LAX’s Terminal Four Turns Tasty

by Nicholas Tamarin | Tuesday, July 12, 2011 | 1 Comment

LAX UXUS

Airport food—the phrase itself conjures up images of plastic gloves and bland sandwiches with questionable expiration dates. It’s this notion that HMS Host hopes to counteract with an innovative new dining area at the Los Angeles International Airport.

The airport-concession operator has enlisted the Amsterdam-based design consultancy UXUS to turn LAX’s Terminal 4 into a trend-setting food court, inspired by New York’s Grand Central Market, that will be a microcosm of the L.A. food scene, with outposts from French to Korean, burgers to vegan.

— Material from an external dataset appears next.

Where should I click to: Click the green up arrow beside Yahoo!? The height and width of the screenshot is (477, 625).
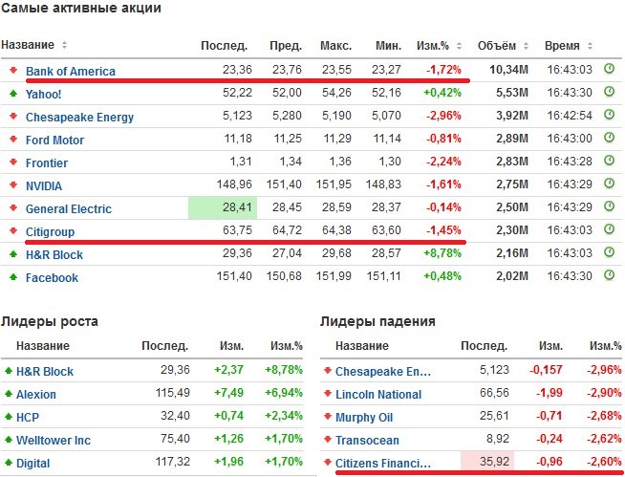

Already named Angeleno’s Market, the court will be laid out so that visitors strolling through the terminal will encounter a series of different concessions, ranging from West L.A.’s La Provence Patisserie and Café, the Miracle Mile’s famed Campanile restaurant, West Hollywood’s organic Real Food Daily and 8oz Burger Bar, and downtown’s legendary bar The Varnish at Cole’s.

UXUS co-owner and creative director George Gottl says, “The design language will capture LA’s extraordinary cosmopolitan mix, with a strong focus on sustainable materials and lighting, rich, human textures and bold statements that combine to create a unique sense of place.”  That will include contrasting recycled aluminum surfaces, reclaimed lumber, pressed tin and weathered leather banquettes. Accents will include black and white ceramic mosaic flooring, subway wall tiles and vintage lighting set against an “outdoor” seating patio with a tall exposed ceiling and LED festoon lamps.

Meanwhile, the Real Food Daily vegan seating area  will be buffered from the other venues through wooden pantry-style open shelf partitions, displaying jarred dry goods, sleek white pendant lamps and pastel-hued large-format contemporary canvases.

Images courtesy of UXUS.

one comment

  1. Jennifer

    Posted Tuesday, July 19, 2011 at 04:05 pm | Permalink

    Just a slight correction (or question): I think the inspiration for the project is actually Grand Central Market in Los Angeles, not New York.